Thursday, April 1, 2010

Condiments 101

Change the nutritional value of your condiments and you can completely change your health.
If you take a different approach to dressing your food, you will be making the biggest and easiest change to your health. For instance, most people know how to cook the basics: a baked potato, pasta, steamed rice and raw salads. But what starts out as a healthy choice becomes a conduit for sugar, fat and salt once you dress it. A baked potato becomes a butter boat with a flotilla of salt. Pasta turns into a white flour glob of preservatives with red dyed ancient tomato dressing. Steamed rice is served with chicken fried chicken. All are instantly acidic to your system.

Stop devaluing your food. Dress it with whole foods.

Throw every single thing in your cupboard and spice drawer into a box. Take the box to the North Texas Food Bank.

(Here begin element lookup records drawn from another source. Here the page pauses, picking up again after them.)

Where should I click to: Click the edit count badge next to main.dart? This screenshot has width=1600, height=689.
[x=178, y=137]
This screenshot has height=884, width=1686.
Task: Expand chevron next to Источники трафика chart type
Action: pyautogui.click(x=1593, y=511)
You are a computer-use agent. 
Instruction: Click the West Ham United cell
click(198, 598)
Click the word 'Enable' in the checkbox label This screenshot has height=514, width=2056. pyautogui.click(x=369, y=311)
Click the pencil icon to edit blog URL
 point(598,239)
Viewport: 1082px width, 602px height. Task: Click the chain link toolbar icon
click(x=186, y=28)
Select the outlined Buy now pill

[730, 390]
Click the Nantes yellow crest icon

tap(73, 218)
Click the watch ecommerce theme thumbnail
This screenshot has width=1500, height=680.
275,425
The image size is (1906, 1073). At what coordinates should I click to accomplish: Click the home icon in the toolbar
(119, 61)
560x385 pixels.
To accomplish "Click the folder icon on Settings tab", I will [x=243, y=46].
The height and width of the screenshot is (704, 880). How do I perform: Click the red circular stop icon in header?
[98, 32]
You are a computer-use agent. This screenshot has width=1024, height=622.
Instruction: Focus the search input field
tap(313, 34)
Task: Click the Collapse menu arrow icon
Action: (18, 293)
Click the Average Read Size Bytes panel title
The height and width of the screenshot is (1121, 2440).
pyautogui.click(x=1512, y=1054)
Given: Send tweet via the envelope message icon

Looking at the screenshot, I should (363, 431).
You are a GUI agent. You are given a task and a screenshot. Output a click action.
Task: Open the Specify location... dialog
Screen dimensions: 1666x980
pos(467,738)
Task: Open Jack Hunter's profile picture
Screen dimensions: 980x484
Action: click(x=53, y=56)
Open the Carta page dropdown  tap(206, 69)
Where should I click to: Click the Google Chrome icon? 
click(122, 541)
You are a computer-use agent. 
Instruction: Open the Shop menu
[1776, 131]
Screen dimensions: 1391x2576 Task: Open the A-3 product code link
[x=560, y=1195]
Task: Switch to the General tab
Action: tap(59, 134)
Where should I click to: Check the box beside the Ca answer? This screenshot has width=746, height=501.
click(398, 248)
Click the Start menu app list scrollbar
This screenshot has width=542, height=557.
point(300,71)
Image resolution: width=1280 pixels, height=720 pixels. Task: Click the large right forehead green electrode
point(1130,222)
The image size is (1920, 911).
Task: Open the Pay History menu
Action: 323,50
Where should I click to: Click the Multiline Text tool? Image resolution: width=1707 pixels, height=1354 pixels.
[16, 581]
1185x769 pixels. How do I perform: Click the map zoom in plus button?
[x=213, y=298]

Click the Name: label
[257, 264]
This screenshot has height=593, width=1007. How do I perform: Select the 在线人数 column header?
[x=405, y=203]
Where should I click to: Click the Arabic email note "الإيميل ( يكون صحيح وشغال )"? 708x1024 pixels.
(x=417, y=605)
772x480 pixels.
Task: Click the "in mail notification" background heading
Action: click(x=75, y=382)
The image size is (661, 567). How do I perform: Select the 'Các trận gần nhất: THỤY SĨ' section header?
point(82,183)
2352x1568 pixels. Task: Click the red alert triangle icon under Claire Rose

Go to Whole Foods or Central Market. Buy:
extra-virgin olive oil (only extra-virgin is raw, the other kinds are cooked)
apple cider vinegar
balsamic vinegar
Bragg's Liquid Aminos
sea salt
white pepper
raw whole black peppercorns in a grinder
paprika, cayenne etc (organic)
fresh dill and fresh basil (from the produce section, keep refrigerated)
Vegennaise or any soy based mayonnaise product
ground mustard
garlic (whole or minced in water)
Mirin (ume plum vinegar)
miso (sweet yellow or red)
tofu (silken, regular or packed)

Now go to the kitchen and bake a potato.
Serve it with olive oil and sea salt. Trust me, it salts and oils the potato better than any bacon/butter combination and will not stick in your gut for days like the other. The first time you forgo the typical condiments will be the hardest. After you taste your first olive oil potato you won't go back, specially after you see how your body reacts!

Cook rice fettuccine in salted water. Rinse in cold water.
Serve with fresh raw pesto: in a blender combine raw garlic, olive oil, pine nuts and raw basil. Serve immediately. Now you have eaten vitamin-laden gluten-free vegan pasta. How do you feel?

Grill a piece of fish in sea salt, white pepper, fresh organic lemon zest and raw minced garlic. Serve over steamed long grain brown rice. Add a shot of Bragg's Liquid Aminos to the rice for an oriental feel. Yum!

Saute onions and kale in olive oil.
Sprinkle with balsamic vinegar and cover to steam/wilt. In a blender place 1/2 cup walnuts, 1/3 cup water, 1 tsp Mirin, 1 tsp miso. Serve walnuts sauce over hot kale and onions. Divine!!!!!!!